From what I understand, some preprocessing is done when data.Field() is applied.

In [2]:
train_dataset, test_dataset = dataset.get_train_test_datasets('ktrain.csv','ktest.csv', add=True)

In [3]:
# Transform train_dataset into an np array representation.
#This will be used for generating the K folds.
train_exs_arr = np.array(train_dataset.examples)

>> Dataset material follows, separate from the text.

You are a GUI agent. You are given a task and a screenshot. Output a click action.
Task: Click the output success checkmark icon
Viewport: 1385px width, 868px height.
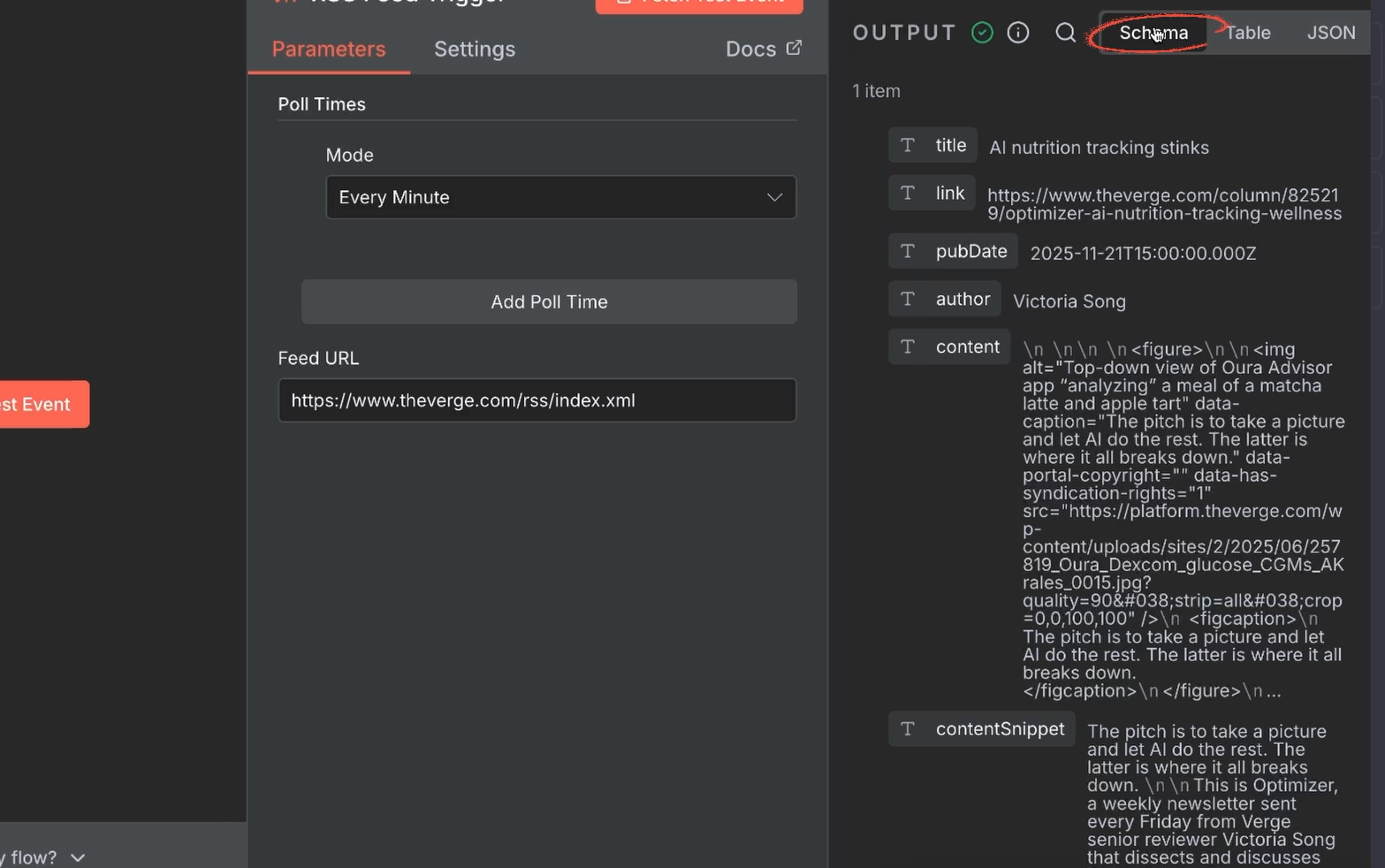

# Training pipeline begins here


In [14]:
device = torch.device('cuda' if torch.cuda.is_available() else 'cpu')
import imp
imp.reload(training)
imp.reload(dataset)
imp.reload(models)

param_grid = {
    'dropout': [0.1,0.2],
    'batch_size': [1,4,8],
    'max_epochs': [10],
    'lr': [1e-05,3e-05, 5e-05, 1e-04],
    'model': ['linear']
}

results, best_model = training.perform_hyperparameter_search(param_grid, train_exs_arr, save_weights=True)
print(best_model)

'''commented out portion below which ran a single experiment'''
# params = {
#     'dropout': 0.2,
#     'batch_size': 8,
#     'max_epochs': 10,
#     'lr': 5e-05,
#     'model': 'linear'
# }

# valid_corrs = training.launch_experiment(1, train_exs_arr, params, save_weights=True, add=True)
# print('validation correlations: {}'.format(valid_corrs))

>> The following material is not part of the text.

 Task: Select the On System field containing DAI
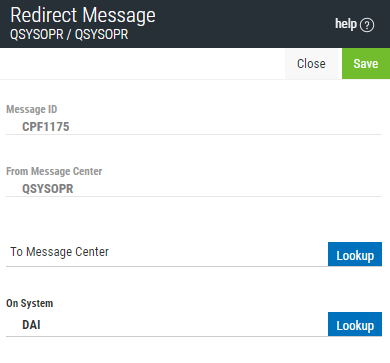pos(167,325)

eid 0, params {'batch_size': 1, 'dropout': 0.1, 'lr': 1e-05, 'max_epochs': 10, 'model': 'linear'}
training on fold 0


KeyboardInterrupt: 

# Test the trained model on held-out dataset.

In [6]:
# Get a test iterator
test_iterator = training.get_iterator(test_dataset, 8, device)

In [8]:
# load the best model saved
bert = DistilBertModel.from_pretrained(constants.WEIGHTS_NAME)
model = models.BERTLinear(bert, constants.OUTPUT_DIM, 0.2)
model.load_state_dict(torch.load("1_best_valid_loss.pt"))
model.to(device)
model.eval()
# If you change the criterion, make sure it matches with the training criterion in training.py
criterion = nn.MSELoss(size_average=False)
criterion = criterion.to(device)
test_loss, test_corr = training.evaluate(model, test_iterator, criterion)
print(test_loss)
print(test_corr)

Some weights of the model checkpoint at distilbert-base-uncased were not used when initializing DistilBertModel: ['vocab_layer_norm.weight', 'vocab_layer_norm.bias', 'vocab_projector.weight', 'vocab_transform.bias', 'vocab_projector.bias', 'vocab_transform.weight']
- This IS expected if you are initializing DistilBertModel from the checkpoint of a model trained on another task or with another architecture (e.g. initializing a BertForSequenceClassification model from a BertForPreTraining model).
- This IS NOT expected if you are initializing DistilBertModel from the checkpoint of a model that you expect to be exactly identical (initializing a BertForSequenceClassification model from a BertForSequenceClassification model).


2.5071848928928375
0.6903010024542606


# Misc other stuff

Link to the trainer class: https://huggingface.co/transformers/main_classes/trainer.html



Default training arguments: https://huggingface.co/transformers/main_classes/trainer.html#transformers.TrainingArguments

Batch size per device: 8

Epoch: 3



This should be the model I used to generate my initial results: https://huggingface.co/transformers/model_doc/distilbert.html#distilbertforsequenceclassification
"DistilBert Model transformer with a sequence classification/regression head on top (a linear layer on top of the pooled output) e.g. for GLUE tasks."